Virendra Vijay Saoji1, Mrinmayee Mukund Ganoje2
BACKGROUND
Atrophic scars results from any inflammatory skin disease causing sufficient damage to epidermis and dermal collagen. The most common causes of atrophic scars are severe nodular or nodulocystic acne. Main morphological types of atrophic post-acne scars are icepick scars, superficial or deep boxcar scars and rolling scars and various modalities of treatments are available.
MATERIALS AND METHODS
Total of 50 cases were enrolled in study with grade 2 and 3 acne scars according to Goodman and Baron qualitative scar grading scale treated randomly selected modality of treatment by envelope method followed by alternate modality of treatment with 25 cases of each modality.
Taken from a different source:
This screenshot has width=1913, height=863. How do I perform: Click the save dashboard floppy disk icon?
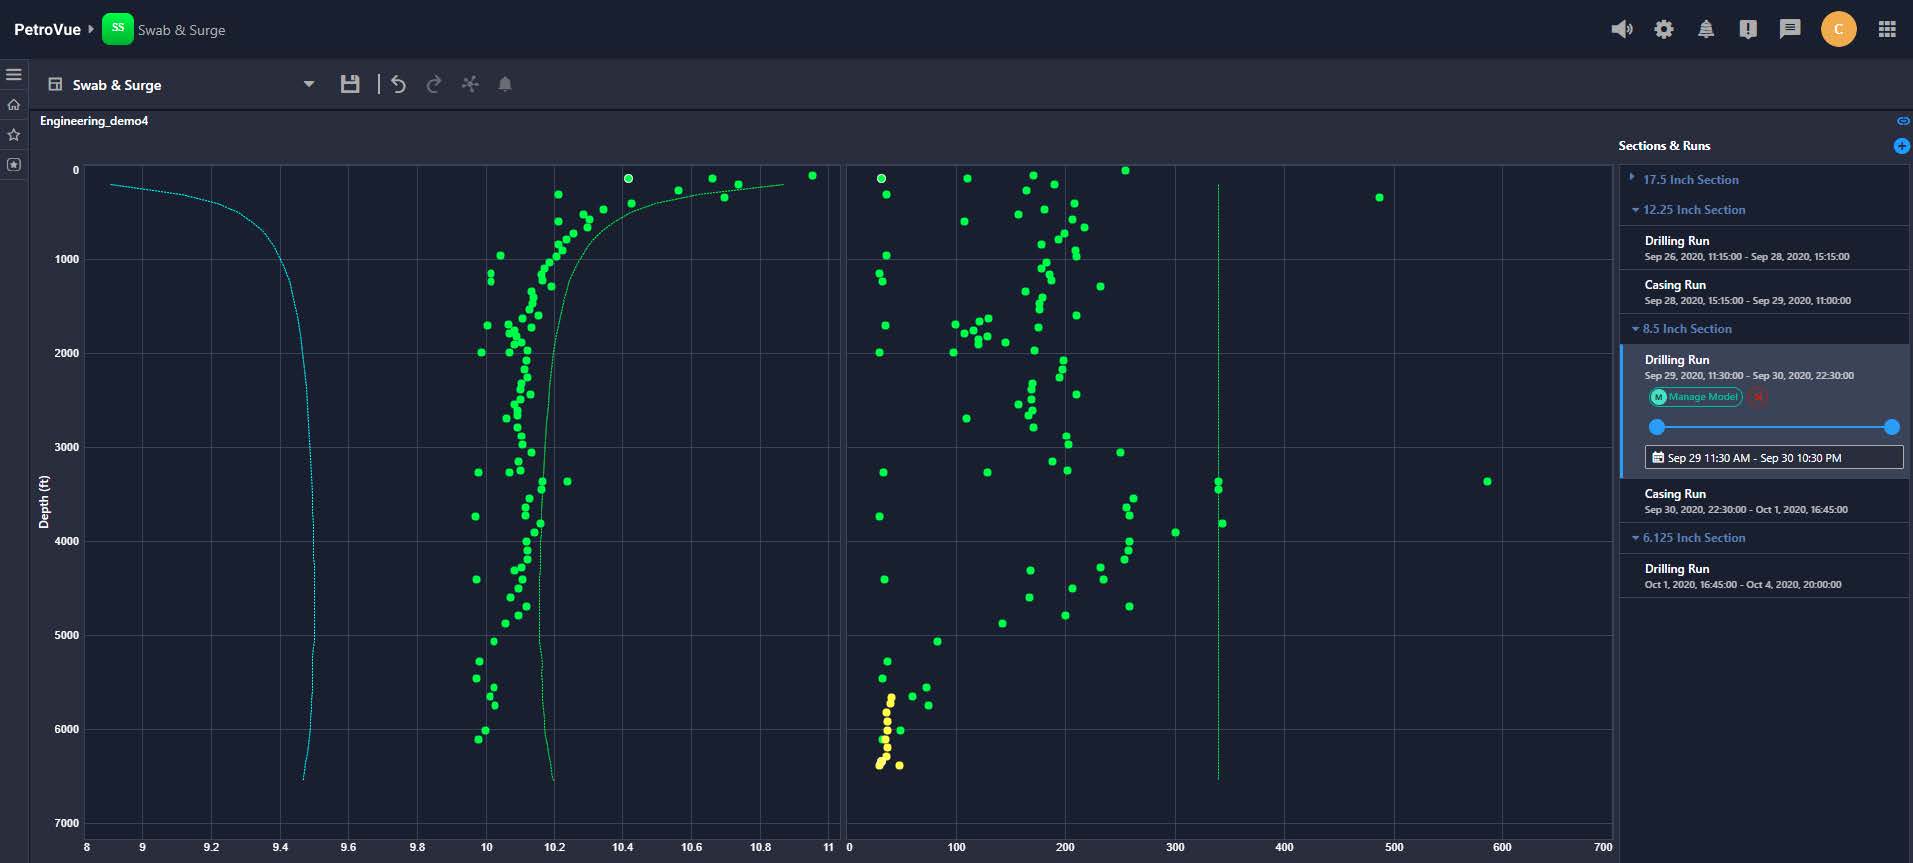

Patients were selected with the predetermined inclusion and exclusion criterias. Patient followed up monthly after initiation of therapy for a period of six months.
RESULTS
All patients in Dermaroller group improved of which 88% improved by at least one grade and 12% patients showed improvement of the scars by 2 grades in Goodman and Baron qualitative scar grading scale. All the patients in fractional CO2 laser group showed improvement, of which 80% improved by 1 grade and rest 20% by another 2 grades in Goodman and Baron qualitative scar grading scale.
CONCLUSION
It is important to realise that a typical patient has scars of different morphological types and grades and it is difficult to treat all these scar types satisfactorily with a single treatment option. However, of all the treatment options available to treat post-acne scars, fractional photothermolysis is probably the only monotherapy that offers the highest degree of scar amelioration and patient satisfaction. On the other hand, Dermaroller is a simple, inexpensive office method of treatment for management of facial acne scars with relatively less downtime, but less satisfactory results as compared to fractional CO2 laser.
KEYWORDS
Acne Scars, CO2 Laser, Microneedling.